Comment by blixt

9 months ago

I went through a similar journey back when GPT-4V came out. Here's an additional puzzle for you: GPT-4V knows the exact pixel dimensions of the image (post-resize since there is a max size for images in the pipeline, besides 512x512), but I'm 99% sure it's not provided as text tokens. How am I so sure? It's easy to get GPT to divulge everything from system prompt to tool details, etc. but I've tried every trick in the book and then some, multiple times over, and there is no way to get it to quote the dimensions as text. The only way to get it to give you the dimensions is to tell it to output a structure that contains width and height and just pick something reasonable, and they will "randomly" be the correct values:

https://x.com/blixt/status/1722298733470024076

> It's easy to get GPT to divulge everything from system prompt to tool details,

It's easy enough to get it to hallucinate those things. It doesn't actually tell them to you.

  • I'm well aware of that, but there are plenty of ways to induce verbatim quoting from "hidden" information, and mostly verify it (through sampling a large number of times in separate runs).

    Models are improving in truly hiding or ignoring information these days though. As the author of the article states, you'll have a hard time tricking GPT-4o to read text in images as instructions, most likely thanks to this research: https://openai.com/index/the-instruction-hierarchy/

    I do feel pretty confident that when the model is happily spitting out its system prompt, and all metadata around the image, but not its pixel dimensions, that probably those dimensions were not provided in any system/assistant/tool message.
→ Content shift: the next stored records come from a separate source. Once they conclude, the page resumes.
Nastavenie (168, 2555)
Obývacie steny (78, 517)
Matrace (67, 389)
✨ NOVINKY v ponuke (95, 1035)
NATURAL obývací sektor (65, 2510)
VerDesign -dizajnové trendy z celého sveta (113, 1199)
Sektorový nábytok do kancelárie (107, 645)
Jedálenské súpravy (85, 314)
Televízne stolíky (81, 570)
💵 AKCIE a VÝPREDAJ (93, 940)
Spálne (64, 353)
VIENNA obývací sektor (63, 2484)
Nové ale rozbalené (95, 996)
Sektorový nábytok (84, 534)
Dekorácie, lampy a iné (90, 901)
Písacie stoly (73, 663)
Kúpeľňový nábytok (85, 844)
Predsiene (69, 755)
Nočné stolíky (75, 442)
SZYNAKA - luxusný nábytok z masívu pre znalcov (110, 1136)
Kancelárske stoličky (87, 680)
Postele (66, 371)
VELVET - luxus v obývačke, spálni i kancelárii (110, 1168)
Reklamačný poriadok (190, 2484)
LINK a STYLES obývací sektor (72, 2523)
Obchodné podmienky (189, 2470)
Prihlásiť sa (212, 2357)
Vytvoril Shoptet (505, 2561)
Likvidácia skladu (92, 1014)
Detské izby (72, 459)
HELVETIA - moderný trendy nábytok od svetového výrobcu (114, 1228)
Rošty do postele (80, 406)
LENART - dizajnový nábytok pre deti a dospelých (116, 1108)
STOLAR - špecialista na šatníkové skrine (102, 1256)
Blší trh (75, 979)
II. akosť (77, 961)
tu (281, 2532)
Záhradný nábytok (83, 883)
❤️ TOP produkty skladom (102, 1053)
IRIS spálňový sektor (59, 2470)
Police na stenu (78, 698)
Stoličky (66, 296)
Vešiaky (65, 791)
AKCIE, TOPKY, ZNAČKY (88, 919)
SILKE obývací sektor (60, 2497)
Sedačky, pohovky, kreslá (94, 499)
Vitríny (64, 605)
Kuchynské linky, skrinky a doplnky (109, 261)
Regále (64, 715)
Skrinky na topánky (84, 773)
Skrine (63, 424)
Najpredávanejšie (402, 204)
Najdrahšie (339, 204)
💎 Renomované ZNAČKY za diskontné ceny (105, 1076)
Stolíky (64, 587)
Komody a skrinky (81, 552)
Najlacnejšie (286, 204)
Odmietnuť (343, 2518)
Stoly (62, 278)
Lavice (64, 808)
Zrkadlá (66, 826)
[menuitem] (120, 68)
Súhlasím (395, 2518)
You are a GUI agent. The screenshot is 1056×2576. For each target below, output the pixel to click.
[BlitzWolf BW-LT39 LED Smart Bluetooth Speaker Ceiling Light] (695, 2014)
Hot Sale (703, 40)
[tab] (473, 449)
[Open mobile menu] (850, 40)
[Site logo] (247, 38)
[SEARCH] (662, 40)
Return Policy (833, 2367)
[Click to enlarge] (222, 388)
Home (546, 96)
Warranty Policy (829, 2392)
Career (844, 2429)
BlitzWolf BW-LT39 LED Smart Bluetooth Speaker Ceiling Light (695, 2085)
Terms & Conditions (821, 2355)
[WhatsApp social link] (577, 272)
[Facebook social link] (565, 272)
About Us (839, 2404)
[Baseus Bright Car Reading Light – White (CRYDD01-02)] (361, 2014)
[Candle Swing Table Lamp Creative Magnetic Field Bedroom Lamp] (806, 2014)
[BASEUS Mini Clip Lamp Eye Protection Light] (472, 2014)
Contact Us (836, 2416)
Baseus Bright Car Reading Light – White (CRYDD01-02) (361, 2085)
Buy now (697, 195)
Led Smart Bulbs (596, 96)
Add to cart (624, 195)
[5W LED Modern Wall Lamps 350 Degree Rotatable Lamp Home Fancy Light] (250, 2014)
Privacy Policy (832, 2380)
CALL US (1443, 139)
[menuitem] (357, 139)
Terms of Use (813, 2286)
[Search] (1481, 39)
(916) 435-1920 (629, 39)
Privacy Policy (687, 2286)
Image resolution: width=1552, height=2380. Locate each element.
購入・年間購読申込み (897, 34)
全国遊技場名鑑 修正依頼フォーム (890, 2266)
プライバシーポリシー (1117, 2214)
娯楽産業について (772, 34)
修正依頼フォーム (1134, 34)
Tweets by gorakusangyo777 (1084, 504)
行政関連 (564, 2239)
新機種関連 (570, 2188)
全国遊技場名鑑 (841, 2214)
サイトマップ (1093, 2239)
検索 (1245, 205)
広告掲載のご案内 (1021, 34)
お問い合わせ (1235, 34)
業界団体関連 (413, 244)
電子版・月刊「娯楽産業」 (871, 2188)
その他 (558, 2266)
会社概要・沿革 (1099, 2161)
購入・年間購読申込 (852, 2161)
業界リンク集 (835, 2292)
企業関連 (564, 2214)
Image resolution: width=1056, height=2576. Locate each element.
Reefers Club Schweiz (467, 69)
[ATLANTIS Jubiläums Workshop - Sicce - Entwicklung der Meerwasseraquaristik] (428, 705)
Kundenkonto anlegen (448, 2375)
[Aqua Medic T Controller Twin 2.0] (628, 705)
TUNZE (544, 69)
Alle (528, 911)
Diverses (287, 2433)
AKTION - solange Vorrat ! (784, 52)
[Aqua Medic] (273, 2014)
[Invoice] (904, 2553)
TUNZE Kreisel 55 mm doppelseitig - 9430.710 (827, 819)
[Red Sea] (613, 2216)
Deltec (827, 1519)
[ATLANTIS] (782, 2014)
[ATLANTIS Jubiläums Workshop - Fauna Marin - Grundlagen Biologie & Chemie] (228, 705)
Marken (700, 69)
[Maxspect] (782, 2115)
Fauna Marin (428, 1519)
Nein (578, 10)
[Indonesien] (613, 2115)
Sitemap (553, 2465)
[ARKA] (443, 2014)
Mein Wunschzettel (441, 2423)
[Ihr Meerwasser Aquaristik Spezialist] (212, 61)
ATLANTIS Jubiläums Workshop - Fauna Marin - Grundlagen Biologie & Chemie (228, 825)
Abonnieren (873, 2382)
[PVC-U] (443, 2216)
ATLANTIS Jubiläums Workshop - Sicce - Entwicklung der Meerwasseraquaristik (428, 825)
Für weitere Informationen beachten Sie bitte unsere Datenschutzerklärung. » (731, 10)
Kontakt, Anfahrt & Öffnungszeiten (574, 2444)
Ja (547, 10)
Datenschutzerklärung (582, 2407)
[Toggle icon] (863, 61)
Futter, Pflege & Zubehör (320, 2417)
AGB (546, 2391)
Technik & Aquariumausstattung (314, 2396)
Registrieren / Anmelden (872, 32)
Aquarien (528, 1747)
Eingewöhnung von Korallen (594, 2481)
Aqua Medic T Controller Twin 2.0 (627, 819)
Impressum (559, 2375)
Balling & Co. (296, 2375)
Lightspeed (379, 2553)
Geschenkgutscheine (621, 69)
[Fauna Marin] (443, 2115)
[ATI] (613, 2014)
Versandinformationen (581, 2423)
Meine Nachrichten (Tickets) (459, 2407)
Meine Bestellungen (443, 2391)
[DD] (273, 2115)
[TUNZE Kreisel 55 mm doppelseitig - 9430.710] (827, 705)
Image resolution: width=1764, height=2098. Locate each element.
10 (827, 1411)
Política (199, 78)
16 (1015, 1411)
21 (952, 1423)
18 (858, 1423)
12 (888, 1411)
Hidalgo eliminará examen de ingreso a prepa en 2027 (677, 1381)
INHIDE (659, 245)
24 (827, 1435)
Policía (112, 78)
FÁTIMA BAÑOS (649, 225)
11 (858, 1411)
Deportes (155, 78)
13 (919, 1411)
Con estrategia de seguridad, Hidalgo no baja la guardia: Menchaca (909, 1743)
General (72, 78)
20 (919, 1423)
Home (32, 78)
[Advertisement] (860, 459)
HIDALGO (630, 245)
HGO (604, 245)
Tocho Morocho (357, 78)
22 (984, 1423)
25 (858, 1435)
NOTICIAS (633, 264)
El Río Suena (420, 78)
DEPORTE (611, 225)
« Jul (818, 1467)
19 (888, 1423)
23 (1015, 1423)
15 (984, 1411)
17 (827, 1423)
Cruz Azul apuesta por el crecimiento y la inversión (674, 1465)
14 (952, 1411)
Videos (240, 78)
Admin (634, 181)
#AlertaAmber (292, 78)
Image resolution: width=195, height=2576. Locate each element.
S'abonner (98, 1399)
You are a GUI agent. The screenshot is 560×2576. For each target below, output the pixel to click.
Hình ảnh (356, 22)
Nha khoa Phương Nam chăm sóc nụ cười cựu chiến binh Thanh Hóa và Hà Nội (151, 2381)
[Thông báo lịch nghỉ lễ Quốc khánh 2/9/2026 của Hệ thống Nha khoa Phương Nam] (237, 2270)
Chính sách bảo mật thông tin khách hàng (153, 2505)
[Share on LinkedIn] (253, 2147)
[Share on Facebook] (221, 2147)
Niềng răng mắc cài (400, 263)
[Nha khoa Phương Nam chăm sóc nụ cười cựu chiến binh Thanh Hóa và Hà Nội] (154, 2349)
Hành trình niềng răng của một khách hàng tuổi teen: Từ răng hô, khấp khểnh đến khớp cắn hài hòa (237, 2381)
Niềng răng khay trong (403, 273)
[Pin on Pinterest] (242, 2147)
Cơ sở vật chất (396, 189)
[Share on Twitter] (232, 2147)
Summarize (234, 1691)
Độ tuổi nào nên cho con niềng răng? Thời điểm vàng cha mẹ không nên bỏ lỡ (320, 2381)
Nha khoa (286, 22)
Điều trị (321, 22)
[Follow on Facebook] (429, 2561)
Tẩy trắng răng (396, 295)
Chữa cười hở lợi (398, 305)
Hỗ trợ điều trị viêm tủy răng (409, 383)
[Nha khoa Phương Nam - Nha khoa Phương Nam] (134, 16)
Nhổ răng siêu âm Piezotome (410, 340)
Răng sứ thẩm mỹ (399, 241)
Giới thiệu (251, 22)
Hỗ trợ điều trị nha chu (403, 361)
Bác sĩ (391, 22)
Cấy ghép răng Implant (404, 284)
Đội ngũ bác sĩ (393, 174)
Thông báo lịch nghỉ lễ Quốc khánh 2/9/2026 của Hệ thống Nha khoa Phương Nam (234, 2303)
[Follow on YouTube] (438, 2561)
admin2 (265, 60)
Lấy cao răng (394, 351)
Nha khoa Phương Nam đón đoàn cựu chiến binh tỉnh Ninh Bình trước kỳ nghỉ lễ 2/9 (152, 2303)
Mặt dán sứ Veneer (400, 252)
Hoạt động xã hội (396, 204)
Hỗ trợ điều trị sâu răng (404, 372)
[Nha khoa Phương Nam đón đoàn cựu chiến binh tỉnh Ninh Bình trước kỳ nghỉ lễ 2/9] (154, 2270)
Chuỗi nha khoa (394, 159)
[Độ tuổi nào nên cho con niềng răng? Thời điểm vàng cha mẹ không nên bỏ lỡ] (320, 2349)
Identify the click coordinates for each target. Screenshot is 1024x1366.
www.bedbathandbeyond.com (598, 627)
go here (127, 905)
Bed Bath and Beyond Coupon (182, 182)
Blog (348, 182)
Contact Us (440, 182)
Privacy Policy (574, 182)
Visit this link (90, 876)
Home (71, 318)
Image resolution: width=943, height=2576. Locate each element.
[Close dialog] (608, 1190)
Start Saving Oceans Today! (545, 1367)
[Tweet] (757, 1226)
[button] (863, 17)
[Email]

So maybe part of the image embeddings also encode the pixel dimensions somehow (it would also help the model not think of the image as a squished square for non-1:1 images that have been resized to 512x512).

Perhaps images aren’t tokens at all… and 170 tokens is just an approximation of the compute cost.

  • I think that would have pretty serious implications for the transformer architecture though. If they're not embedded like text tokens, how would attention, etc work? And a conversation with multiple images back and forth? Not to mention with GPT-4o now having audio support as well. I would assume it does become tokens.